EXERCISE INSTRUCTIONS: Duplicate the records from the start through the line holding "pyautogui.click(x=1195, y=13)", inclusive, reproducing each line precisely.
+++
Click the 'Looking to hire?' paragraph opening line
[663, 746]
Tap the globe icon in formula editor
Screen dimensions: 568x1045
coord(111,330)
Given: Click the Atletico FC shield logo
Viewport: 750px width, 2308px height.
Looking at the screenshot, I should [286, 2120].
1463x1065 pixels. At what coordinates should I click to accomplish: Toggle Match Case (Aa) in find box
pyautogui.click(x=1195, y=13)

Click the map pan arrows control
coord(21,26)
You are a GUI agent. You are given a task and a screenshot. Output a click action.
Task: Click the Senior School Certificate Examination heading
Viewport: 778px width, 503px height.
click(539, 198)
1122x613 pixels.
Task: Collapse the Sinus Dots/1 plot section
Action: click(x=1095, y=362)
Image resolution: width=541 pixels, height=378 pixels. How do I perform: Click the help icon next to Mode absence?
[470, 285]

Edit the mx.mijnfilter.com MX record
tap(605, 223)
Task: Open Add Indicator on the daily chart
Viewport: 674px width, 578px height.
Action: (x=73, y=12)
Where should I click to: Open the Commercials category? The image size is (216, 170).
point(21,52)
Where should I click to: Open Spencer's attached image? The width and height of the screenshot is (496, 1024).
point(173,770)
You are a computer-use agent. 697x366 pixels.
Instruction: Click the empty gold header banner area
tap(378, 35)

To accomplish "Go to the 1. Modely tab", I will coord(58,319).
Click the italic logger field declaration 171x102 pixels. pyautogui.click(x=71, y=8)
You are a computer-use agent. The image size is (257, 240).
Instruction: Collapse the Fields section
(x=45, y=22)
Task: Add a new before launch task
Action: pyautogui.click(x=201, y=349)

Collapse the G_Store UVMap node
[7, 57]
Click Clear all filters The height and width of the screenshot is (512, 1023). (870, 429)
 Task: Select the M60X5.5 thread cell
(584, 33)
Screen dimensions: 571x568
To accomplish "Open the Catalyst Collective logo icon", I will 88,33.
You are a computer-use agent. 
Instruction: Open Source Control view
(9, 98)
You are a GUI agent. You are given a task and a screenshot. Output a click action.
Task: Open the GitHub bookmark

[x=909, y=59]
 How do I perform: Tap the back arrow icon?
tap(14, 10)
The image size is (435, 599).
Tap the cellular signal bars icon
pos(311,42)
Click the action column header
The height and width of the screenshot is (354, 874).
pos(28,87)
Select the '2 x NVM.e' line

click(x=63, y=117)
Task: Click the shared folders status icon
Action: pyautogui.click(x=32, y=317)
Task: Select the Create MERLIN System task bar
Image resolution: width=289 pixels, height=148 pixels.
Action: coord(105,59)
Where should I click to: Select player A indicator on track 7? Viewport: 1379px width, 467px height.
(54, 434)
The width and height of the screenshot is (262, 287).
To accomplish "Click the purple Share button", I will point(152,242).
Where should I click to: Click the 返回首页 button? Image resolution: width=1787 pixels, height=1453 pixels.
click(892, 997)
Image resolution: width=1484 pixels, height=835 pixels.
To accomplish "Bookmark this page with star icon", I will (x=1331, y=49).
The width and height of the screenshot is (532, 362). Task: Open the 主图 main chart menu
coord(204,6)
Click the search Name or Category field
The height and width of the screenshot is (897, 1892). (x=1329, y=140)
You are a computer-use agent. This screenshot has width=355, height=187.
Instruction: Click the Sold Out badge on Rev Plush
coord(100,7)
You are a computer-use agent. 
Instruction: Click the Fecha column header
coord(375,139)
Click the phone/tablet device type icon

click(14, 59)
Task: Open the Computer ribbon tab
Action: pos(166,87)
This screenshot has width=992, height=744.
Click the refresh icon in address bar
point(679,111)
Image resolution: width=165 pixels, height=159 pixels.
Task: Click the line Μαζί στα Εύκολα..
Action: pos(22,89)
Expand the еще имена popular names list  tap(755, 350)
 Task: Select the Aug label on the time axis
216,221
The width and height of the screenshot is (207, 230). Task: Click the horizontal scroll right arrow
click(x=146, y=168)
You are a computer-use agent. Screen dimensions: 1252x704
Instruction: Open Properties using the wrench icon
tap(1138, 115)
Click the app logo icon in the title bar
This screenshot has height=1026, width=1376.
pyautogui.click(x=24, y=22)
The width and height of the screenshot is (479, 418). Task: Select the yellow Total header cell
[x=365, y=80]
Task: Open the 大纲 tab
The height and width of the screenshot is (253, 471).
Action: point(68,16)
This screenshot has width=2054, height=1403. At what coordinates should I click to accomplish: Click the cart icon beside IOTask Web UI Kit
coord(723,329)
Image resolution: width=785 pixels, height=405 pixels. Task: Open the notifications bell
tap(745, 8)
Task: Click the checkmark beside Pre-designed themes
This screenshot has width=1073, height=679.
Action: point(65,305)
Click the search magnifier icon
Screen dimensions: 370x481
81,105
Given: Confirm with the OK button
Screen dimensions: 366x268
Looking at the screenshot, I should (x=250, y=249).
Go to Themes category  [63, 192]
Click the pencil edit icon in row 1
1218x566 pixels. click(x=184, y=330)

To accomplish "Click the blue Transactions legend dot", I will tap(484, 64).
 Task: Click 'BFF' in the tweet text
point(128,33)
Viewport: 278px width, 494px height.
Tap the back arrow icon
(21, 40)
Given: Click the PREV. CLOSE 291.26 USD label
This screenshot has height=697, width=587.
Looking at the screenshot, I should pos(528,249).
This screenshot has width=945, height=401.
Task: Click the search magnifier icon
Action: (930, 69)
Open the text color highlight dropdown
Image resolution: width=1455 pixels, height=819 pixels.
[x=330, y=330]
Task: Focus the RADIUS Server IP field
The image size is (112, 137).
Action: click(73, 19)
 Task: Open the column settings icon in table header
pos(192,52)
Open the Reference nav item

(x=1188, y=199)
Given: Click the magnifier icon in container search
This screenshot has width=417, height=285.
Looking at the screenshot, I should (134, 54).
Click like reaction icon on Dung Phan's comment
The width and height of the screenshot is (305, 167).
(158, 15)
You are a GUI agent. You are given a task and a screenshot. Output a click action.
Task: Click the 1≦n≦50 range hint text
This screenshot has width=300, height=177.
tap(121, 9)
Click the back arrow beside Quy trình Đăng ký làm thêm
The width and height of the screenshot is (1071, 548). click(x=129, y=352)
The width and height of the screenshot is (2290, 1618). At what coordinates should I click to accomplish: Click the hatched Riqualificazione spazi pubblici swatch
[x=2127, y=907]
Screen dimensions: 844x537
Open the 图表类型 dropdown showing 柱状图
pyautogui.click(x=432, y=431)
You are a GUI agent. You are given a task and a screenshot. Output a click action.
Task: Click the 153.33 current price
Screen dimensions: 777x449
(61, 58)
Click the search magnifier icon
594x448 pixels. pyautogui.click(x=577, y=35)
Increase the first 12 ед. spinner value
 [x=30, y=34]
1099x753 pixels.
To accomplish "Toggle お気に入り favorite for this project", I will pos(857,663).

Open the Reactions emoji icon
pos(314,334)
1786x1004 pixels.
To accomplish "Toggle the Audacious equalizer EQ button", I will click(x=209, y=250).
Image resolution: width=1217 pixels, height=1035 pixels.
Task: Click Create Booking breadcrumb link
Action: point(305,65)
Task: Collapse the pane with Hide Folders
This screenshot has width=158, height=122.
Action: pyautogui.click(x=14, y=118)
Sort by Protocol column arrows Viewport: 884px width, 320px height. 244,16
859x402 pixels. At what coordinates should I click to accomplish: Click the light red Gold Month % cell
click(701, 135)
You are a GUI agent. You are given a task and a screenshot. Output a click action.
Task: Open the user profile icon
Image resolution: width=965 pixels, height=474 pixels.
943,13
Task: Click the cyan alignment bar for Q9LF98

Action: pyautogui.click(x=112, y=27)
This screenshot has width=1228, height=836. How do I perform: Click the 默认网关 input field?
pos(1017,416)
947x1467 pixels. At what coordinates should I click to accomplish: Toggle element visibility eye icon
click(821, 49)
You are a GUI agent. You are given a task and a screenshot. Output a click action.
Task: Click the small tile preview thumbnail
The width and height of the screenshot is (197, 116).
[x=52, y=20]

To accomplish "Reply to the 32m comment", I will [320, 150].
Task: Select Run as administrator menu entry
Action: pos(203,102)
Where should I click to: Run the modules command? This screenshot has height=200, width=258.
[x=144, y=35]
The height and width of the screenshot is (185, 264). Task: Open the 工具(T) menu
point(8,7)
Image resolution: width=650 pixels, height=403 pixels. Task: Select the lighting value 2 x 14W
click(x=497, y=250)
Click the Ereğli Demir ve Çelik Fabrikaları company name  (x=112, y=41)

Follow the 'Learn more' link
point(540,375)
+++
CORRECT OUTPUT:
Click the 'Looking to hire?' paragraph opening line
[663, 746]
Tap the globe icon in formula editor
Screen dimensions: 568x1045
coord(111,330)
Given: Click the Atletico FC shield logo
Viewport: 750px width, 2308px height.
Looking at the screenshot, I should [286, 2120].
1463x1065 pixels. At what coordinates should I click to accomplish: Toggle Match Case (Aa) in find box
pyautogui.click(x=1195, y=13)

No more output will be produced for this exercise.